### WHAT YOU SHOULD DO
In the listing below, find the line with "Screen dimensions: 1389x868 At" and the line with "The width and height of the screenshot is (695, 438).". Repeat those two lines and all lines between them exactly.

### PROVIDED ENTRIES
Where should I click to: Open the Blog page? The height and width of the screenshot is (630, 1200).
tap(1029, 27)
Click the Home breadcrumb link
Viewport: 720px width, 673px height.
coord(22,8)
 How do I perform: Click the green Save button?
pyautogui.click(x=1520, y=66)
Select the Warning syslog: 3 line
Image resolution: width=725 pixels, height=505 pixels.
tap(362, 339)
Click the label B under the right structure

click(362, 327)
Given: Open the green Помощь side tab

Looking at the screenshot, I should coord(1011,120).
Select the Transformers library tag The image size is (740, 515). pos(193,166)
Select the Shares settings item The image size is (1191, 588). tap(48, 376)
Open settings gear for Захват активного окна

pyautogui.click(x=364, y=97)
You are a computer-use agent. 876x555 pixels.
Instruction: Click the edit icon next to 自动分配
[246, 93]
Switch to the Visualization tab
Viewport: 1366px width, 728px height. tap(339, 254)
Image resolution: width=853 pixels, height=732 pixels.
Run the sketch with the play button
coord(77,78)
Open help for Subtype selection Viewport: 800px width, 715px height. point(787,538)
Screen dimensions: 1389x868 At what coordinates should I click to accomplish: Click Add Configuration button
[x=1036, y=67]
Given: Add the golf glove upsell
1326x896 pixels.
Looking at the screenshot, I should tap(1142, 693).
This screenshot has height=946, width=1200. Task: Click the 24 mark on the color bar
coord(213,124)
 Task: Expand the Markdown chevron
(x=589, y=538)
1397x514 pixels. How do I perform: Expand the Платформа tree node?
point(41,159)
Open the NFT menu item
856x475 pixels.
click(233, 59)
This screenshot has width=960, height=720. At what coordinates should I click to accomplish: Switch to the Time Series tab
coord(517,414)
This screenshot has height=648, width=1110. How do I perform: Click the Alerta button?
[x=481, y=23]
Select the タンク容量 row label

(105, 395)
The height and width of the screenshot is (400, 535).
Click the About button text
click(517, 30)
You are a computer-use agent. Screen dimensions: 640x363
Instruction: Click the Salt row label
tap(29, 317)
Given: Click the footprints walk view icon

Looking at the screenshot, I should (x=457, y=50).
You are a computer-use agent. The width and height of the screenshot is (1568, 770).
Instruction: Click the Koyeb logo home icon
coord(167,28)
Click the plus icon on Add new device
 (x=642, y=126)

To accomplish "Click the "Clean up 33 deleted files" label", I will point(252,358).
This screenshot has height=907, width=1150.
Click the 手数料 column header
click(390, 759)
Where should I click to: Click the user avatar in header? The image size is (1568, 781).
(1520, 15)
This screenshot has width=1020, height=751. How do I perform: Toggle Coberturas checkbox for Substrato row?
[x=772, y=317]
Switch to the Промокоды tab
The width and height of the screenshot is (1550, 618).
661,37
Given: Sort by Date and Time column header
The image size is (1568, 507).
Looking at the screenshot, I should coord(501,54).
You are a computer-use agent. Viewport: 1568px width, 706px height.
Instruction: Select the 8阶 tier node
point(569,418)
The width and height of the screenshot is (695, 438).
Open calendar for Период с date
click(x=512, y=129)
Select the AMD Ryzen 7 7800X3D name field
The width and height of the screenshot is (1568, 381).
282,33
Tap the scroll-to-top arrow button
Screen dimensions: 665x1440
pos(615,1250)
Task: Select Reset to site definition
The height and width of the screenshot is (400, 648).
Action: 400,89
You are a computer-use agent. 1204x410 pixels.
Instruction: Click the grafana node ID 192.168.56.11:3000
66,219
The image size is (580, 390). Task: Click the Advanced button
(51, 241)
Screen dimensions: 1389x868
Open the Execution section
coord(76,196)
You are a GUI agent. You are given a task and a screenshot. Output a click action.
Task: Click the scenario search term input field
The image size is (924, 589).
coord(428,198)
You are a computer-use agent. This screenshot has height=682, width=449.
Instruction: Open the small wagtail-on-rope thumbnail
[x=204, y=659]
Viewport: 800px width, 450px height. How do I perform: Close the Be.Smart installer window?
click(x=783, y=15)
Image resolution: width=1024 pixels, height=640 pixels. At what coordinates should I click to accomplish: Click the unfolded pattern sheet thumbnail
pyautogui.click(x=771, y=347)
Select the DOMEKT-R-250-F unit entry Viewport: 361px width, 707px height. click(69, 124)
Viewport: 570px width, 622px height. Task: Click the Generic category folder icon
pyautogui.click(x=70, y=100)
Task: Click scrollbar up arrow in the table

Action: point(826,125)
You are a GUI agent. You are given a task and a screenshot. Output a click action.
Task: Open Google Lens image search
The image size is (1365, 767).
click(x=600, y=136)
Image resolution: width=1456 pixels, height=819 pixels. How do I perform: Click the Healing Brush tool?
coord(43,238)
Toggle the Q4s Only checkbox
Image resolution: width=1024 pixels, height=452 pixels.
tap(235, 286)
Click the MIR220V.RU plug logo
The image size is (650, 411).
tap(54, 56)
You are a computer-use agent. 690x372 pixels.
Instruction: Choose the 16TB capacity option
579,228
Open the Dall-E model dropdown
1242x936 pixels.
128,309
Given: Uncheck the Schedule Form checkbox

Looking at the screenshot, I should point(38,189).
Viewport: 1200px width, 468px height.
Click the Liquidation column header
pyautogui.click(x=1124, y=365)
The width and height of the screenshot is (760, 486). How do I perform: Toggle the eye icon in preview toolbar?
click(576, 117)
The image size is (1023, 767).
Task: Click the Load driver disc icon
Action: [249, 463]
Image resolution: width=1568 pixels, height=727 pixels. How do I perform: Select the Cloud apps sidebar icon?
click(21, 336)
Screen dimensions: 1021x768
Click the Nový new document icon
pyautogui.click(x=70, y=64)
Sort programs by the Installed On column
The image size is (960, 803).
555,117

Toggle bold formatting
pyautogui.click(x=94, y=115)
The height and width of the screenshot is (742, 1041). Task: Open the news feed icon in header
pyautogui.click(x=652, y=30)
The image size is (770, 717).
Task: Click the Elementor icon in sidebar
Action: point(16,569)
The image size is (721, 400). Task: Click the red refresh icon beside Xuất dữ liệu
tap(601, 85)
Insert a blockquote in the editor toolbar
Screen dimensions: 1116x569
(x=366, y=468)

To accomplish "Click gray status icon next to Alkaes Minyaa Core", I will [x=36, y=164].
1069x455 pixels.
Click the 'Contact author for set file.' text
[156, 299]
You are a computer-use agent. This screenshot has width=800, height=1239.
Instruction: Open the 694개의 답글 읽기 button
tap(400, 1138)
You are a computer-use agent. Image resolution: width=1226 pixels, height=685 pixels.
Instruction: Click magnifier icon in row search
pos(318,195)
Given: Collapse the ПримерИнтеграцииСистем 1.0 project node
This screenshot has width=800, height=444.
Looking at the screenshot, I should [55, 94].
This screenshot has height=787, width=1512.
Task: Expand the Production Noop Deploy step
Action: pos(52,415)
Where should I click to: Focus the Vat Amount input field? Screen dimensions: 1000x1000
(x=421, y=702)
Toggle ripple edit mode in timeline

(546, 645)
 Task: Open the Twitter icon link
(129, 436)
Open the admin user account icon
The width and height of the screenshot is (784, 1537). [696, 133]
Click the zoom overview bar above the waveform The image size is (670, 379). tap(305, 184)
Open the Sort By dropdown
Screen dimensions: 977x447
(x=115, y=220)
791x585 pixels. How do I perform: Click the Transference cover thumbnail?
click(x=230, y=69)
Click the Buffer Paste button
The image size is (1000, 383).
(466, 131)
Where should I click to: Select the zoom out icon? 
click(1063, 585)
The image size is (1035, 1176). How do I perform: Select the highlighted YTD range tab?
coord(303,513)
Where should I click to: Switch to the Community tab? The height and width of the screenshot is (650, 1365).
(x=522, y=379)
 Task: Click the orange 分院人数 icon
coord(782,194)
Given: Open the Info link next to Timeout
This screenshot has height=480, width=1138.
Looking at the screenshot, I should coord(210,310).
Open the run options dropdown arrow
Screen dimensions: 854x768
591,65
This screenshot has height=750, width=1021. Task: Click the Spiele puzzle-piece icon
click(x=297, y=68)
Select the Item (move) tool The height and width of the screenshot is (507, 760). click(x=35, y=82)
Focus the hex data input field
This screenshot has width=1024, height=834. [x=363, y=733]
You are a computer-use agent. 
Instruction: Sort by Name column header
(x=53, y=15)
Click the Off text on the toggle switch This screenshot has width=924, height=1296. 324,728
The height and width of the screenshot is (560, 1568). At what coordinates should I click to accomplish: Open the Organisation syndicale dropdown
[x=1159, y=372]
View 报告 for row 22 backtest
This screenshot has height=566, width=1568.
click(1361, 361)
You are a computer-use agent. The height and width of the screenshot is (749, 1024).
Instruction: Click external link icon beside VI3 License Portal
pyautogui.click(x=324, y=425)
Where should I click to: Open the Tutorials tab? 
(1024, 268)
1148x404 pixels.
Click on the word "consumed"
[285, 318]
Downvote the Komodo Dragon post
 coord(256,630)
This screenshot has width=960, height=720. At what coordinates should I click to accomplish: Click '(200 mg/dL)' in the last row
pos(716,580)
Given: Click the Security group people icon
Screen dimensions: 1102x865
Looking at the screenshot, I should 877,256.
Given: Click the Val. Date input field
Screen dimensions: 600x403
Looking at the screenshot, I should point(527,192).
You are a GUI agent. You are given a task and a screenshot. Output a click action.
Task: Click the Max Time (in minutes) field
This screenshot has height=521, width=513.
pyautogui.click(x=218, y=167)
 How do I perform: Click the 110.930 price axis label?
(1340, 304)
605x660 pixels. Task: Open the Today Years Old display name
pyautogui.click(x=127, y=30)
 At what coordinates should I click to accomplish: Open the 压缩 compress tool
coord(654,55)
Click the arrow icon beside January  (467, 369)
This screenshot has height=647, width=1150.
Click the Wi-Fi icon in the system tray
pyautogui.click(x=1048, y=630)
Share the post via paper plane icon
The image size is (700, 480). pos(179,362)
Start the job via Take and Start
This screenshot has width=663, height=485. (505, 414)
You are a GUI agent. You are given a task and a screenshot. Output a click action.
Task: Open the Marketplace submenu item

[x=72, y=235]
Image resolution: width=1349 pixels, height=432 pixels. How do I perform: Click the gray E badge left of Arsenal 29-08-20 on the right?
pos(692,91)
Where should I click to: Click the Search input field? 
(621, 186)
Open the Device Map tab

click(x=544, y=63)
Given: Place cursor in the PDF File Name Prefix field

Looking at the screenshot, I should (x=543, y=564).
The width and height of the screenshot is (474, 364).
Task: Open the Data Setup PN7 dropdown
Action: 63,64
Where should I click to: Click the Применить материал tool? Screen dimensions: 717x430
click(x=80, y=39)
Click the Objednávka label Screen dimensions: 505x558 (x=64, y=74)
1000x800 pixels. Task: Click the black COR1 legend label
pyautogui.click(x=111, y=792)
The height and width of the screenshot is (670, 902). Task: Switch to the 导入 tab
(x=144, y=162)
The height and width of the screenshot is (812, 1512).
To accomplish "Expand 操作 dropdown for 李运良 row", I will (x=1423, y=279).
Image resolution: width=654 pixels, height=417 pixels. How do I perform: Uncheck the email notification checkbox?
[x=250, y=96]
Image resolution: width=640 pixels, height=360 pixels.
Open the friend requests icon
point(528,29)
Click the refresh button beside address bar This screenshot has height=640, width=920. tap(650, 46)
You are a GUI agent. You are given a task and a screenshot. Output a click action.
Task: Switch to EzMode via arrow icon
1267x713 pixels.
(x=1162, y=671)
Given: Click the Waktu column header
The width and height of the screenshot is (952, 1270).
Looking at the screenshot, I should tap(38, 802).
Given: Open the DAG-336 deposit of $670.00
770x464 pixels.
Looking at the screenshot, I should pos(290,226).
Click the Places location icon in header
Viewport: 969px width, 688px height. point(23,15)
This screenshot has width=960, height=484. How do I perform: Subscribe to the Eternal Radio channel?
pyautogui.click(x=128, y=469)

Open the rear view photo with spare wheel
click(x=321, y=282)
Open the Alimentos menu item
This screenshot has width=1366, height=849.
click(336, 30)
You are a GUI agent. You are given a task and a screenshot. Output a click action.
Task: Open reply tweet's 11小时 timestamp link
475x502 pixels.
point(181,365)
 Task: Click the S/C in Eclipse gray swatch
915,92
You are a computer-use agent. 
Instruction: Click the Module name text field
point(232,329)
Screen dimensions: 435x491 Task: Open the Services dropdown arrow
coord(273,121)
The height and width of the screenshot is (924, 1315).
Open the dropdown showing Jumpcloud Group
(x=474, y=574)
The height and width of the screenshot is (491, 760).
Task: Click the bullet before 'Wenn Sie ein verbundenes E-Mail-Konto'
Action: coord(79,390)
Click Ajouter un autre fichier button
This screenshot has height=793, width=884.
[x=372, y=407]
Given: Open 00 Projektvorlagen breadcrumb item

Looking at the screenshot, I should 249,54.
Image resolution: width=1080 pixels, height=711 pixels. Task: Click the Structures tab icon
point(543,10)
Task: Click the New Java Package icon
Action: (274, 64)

### RESULT OF THE TASK
Screen dimensions: 1389x868 At what coordinates should I click to accomplish: Click Add Configuration button
[x=1036, y=67]
Given: Add the golf glove upsell
1326x896 pixels.
Looking at the screenshot, I should tap(1142, 693).
This screenshot has height=946, width=1200. Task: Click the 24 mark on the color bar
coord(213,124)
 Task: Expand the Markdown chevron
(x=589, y=538)
1397x514 pixels. How do I perform: Expand the Платформа tree node?
point(41,159)
Open the NFT menu item
856x475 pixels.
click(233, 59)
This screenshot has width=960, height=720. At what coordinates should I click to accomplish: Switch to the Time Series tab
coord(517,414)
This screenshot has height=648, width=1110. How do I perform: Click the Alerta button?
[x=481, y=23]
Select the タンク容量 row label

(105, 395)
The height and width of the screenshot is (400, 535).
Click the About button text
click(517, 30)
You are a computer-use agent. Screen dimensions: 640x363
Instruction: Click the Salt row label
tap(29, 317)
Given: Click the footprints walk view icon

Looking at the screenshot, I should (x=457, y=50).
You are a computer-use agent. The width and height of the screenshot is (1568, 770).
Instruction: Click the Koyeb logo home icon
coord(167,28)
Click the plus icon on Add new device
 (x=642, y=126)

To accomplish "Click the "Clean up 33 deleted files" label", I will point(252,358).
This screenshot has height=907, width=1150.
Click the 手数料 column header
click(390, 759)
Where should I click to: Click the user avatar in header? The image size is (1568, 781).
(1520, 15)
This screenshot has width=1020, height=751. How do I perform: Toggle Coberturas checkbox for Substrato row?
[x=772, y=317]
Switch to the Промокоды tab
The width and height of the screenshot is (1550, 618).
661,37
Given: Sort by Date and Time column header
The image size is (1568, 507).
Looking at the screenshot, I should coord(501,54).
You are a computer-use agent. Viewport: 1568px width, 706px height.
Instruction: Select the 8阶 tier node
point(569,418)
The width and height of the screenshot is (695, 438).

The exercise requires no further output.